We can solve this question by using the Sommerfeld’s atomic model concept according to which each ‘n’ will have several values of k. We can calculate the $\dfrac{n}{k}$value for each option where ‘n’ will be the energy level and ‘k’ will be the specific s, p, d or f subshell. The highest value of $\dfrac{n}{k}$ will give us the correct answer.

Complete Step by Step Solution:
According to Sommerfeld’s atomic model, the orbitals are elliptical and corresponding to each principal quantum number (n) several orbits of varying ellipticity were possible. An ellipse has two axes major and minor and the relation between them was given as-
$\dfrac{n}{k}=\dfrac{major\text{ }axis}{minor\text{ }axis}$
Here, ‘n’ is the principal quantum number. It is the energy level to which the electron belongs and
‘k’ is the azimuthal quantum number which was later changed to ‘l’ for certain mathematical advantages.

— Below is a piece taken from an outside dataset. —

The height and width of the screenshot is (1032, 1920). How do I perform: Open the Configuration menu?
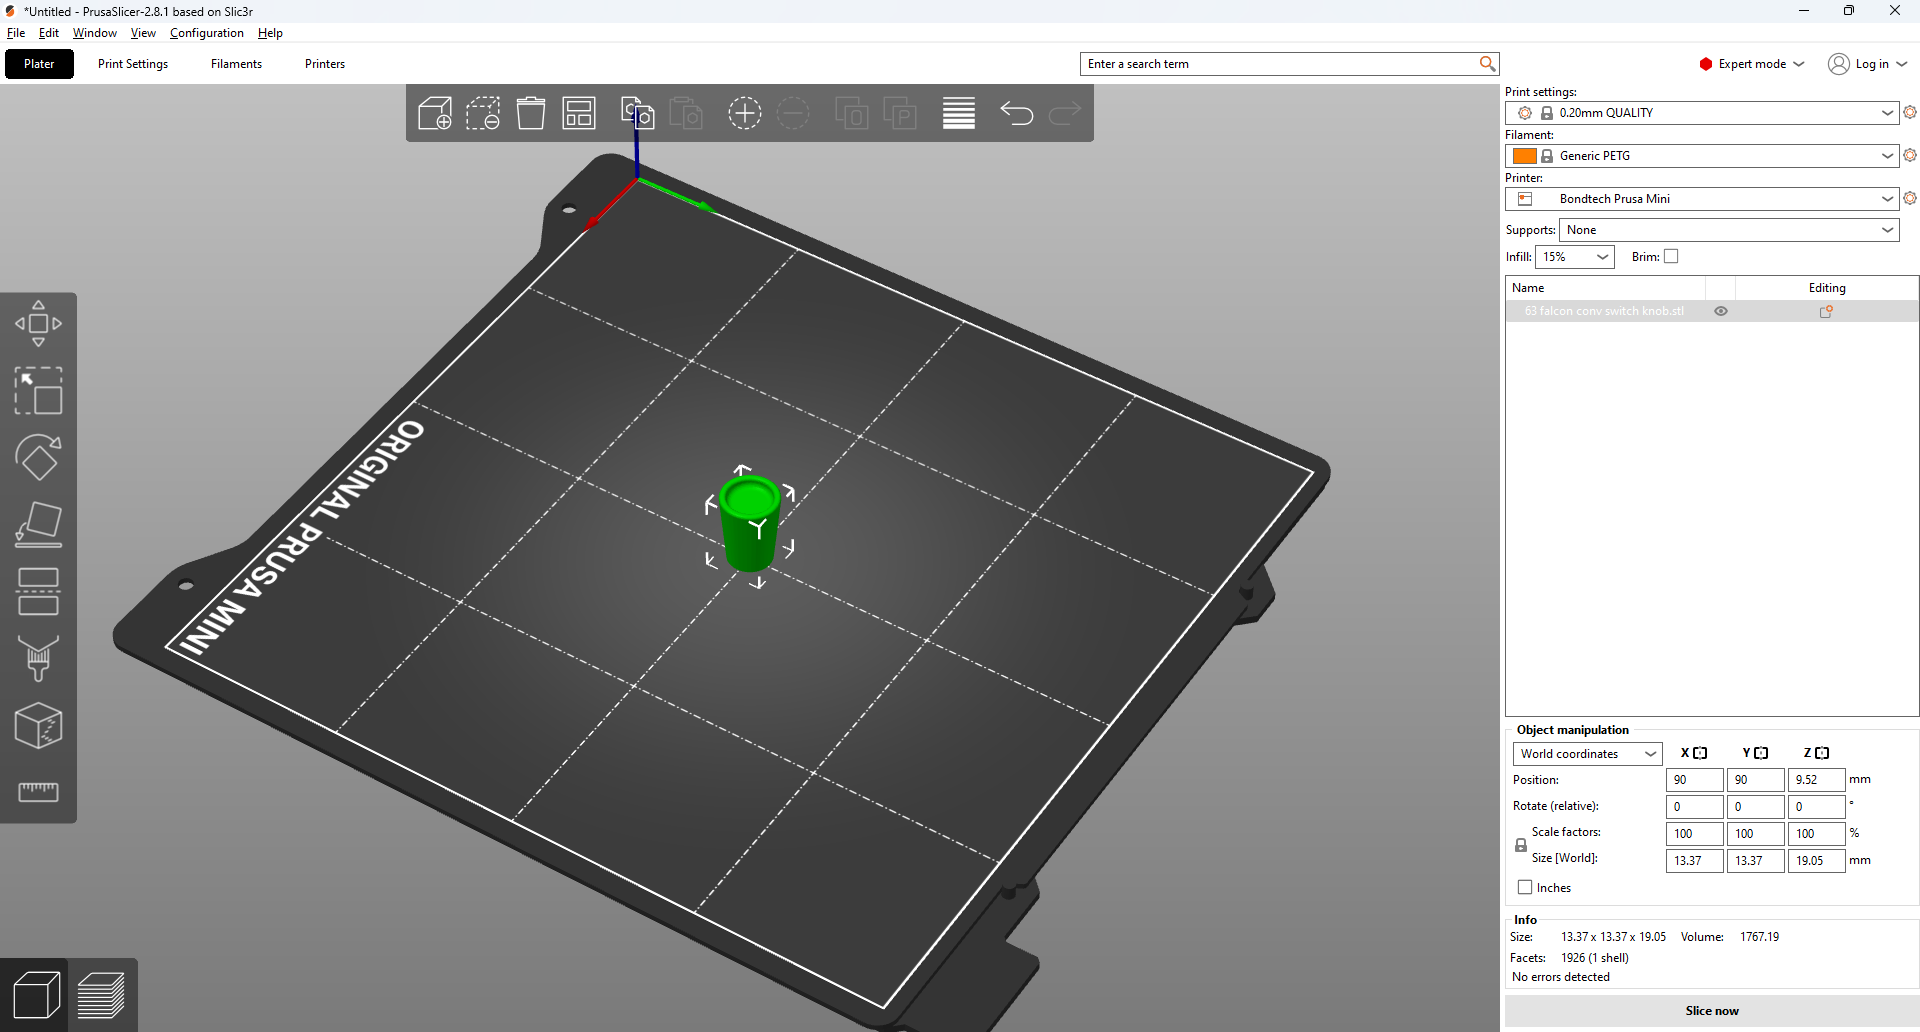[207, 33]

Now we will discuss each option to find the orbital with the highest value for$\dfrac{n}{k}\gg 1$,
For s-orbital, $\dfrac{n}{k}=1$as it has a circular orbit therefore, option [A] is incorrect
In option [B], we have 5p orbital,
Here, n will be 5 and corresponding values of k will be-
K = 5 (for s-orbital), 4 (for p-orbital), 3 (for d-orbital), 2(for f-orbital) and 1 (for g-orbital)
Therefore,$\dfrac{n}{k}$for 5p-orbital will be $\dfrac{5}{4}$.

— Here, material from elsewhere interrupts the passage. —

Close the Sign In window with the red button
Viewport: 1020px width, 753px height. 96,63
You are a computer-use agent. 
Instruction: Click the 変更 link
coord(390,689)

In option [C], we have a 3d orbital.
Here, n will be 3 so we can write the corresponding values of k as-
K = 3 (for s-orbital), 2 (for p-orbital), 1 (for d-orbital)
Therefore,$\dfrac{n}{k}$for 3d-orbital will be $\dfrac{3}{1}$.

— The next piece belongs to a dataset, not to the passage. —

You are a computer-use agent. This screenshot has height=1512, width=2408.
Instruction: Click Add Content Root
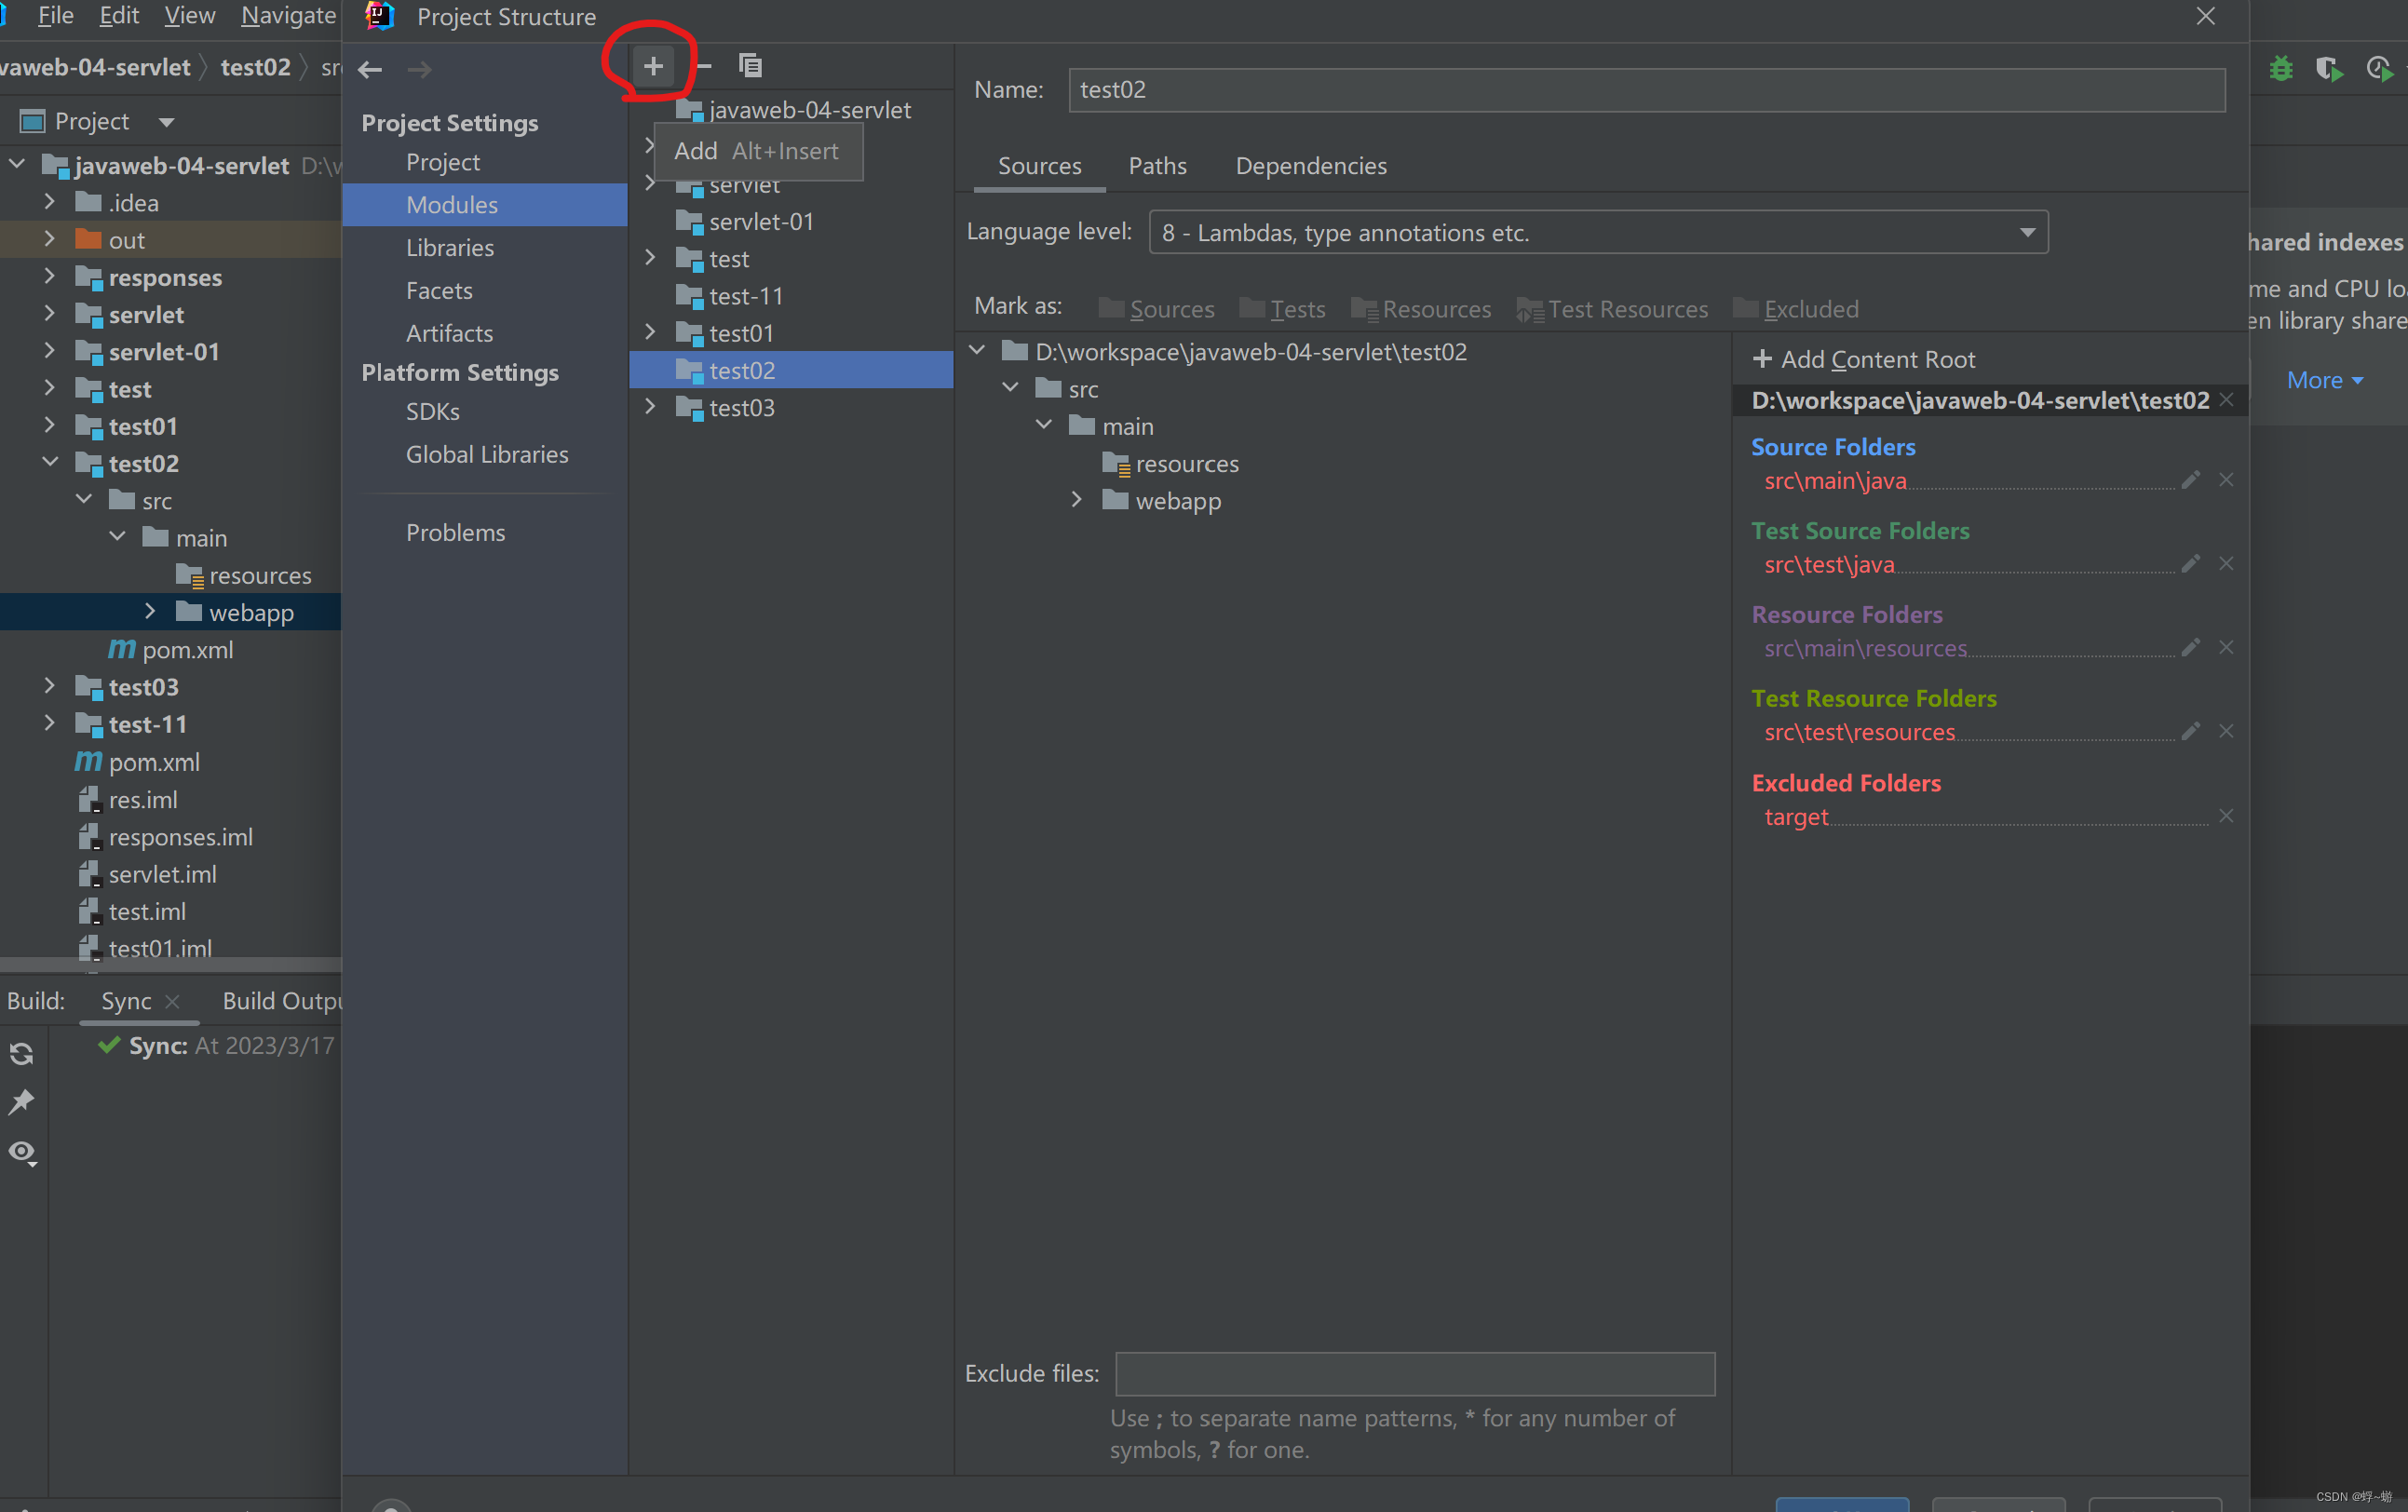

In option [D] we have a 4d orbital.
Here, n will be 4 so the corresponding values of k will be –
K= 4 (for s-orbital), 3 (for p-orbital), 2(for d-orbital) and 1 (for f-orbital)
Therefore,$\dfrac{n}{k}$for 4d-orbital will be $\dfrac{4}{2}$.
As we can see from the above calculations that the value of $\dfrac{n}{k}$is highest for a 3d orbital which is 3.
Therefore, the correct answer is option [C] 3d

Note: From the above discussion, we can say that for any given value of ‘n’, k is an integer which is always greater than zero. If the major axis becomes equal to the minor axis, the orbits become circular According to this, we can write that-
If $\dfrac{n}{k}=1$, the orbit is circular and if $\dfrac{n}{k}>1$, the orbit is elliptical.